Quinten De Man, Gilvir Gill, Michael A. Bender et al.

Dynamic connectivity is a fundamental dynamic graph problem, and recent algorithmic breakthroughs on dynamic graph sketching have reshaped what is theoretically possible: by encoding the graph as per-vertex linear sketches, these algorithms solve dynamic connectivity in only $Θ(V \log^2 V)$ space, independent of the number of edges,outperforming lossless $Θ(V+E)$-space structures that grow as the graph becomes denser. Prior to this work, no practical dynamic connectivity algorithm has been able to translate these theoretical breakthroughs into space savings on real-world graphs. The main obstacle is that per-vertex sketches cost thousands of bytes per vertex, so sketching only pays off once the graph becomes extremely dense. We observe that sparse real-world graphs are often not uniformly sparse, these graphs can contain dense cores on a small subset of vertices that account for a large fraction of edges. We exploit this structure via hybrid sketching: sketch only the dense core, and store the sparse periphery losslessly.
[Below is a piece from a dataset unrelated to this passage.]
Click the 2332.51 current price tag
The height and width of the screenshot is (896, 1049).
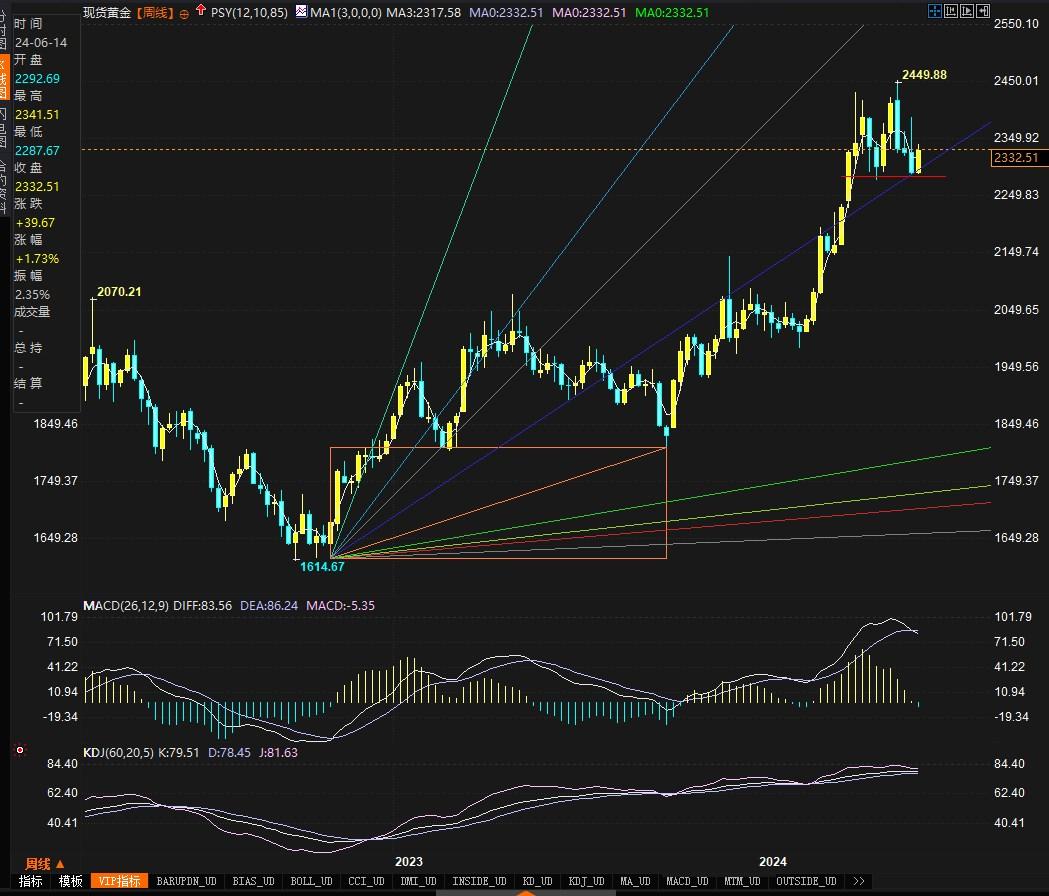[x=1015, y=158]
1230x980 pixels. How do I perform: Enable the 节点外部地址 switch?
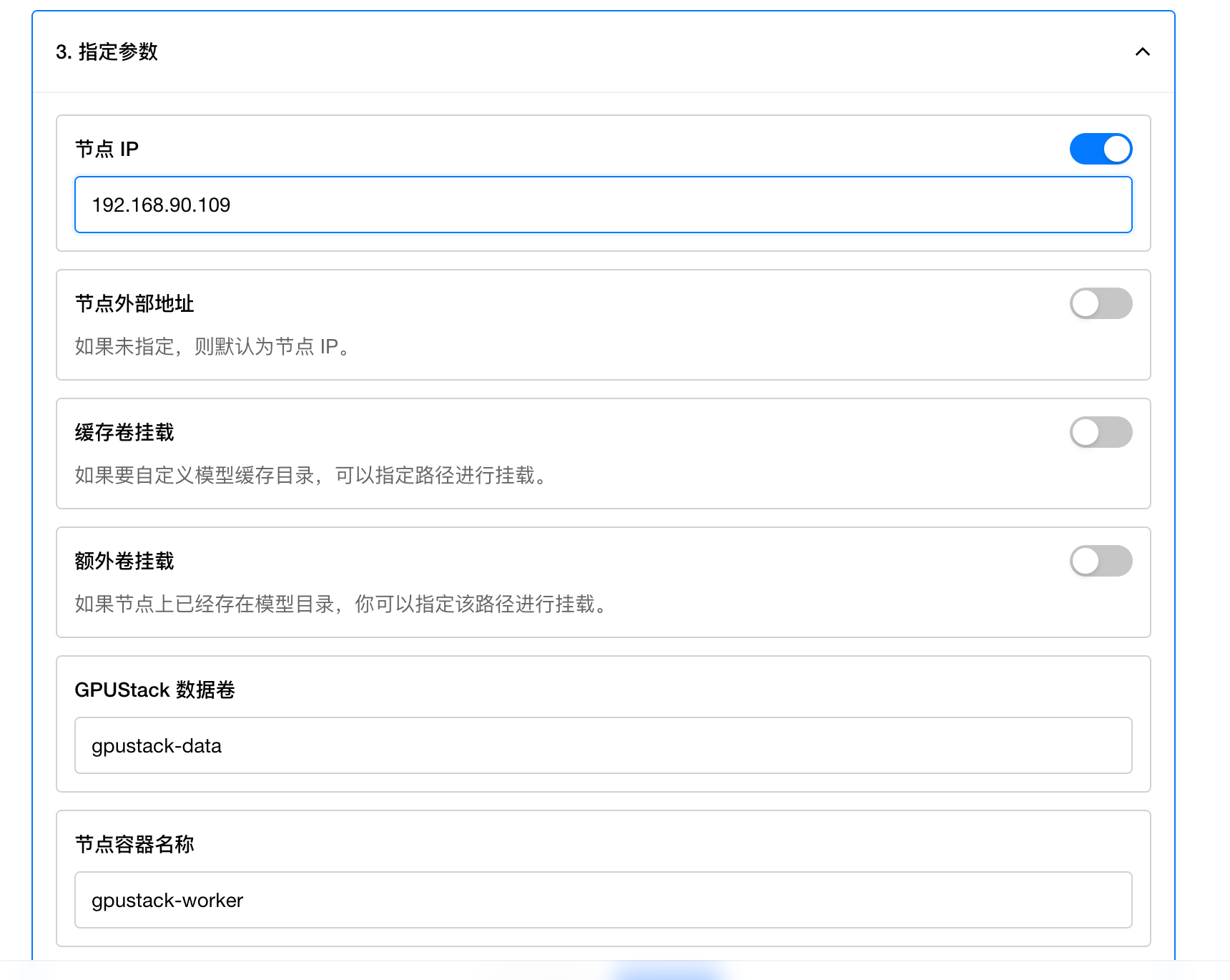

We design new hybrid algorithms for fully-dynamic and semi-streaming connectivity with space $O(\min\{V+E, V \log V \log(2+E/V)\})$ w.h.p., simultaneously matching the lossless bound on sparse graphs, the sketching bound on dense graphs, and improving on both in an intermediate regime. A key component is BalloonSketch, a new l0-sampler reducing per-vertex sketch sizes by up to 8x. We implement HybridSCALE, a modular system treating the lossless and sketch-based components as subroutines. HybridSCALE is the first sketch-based dynamic connectivity system to save space on common real-world graphs. Compared to the state-of-the-art lossless baseline, HybridSCALE saves up to 15% space on sparse graphs (average degree < 100), up to 92% on intermediate density graphs (average degree ~ 100-1000), and up to 97% on dense graphs (average degree > 1000).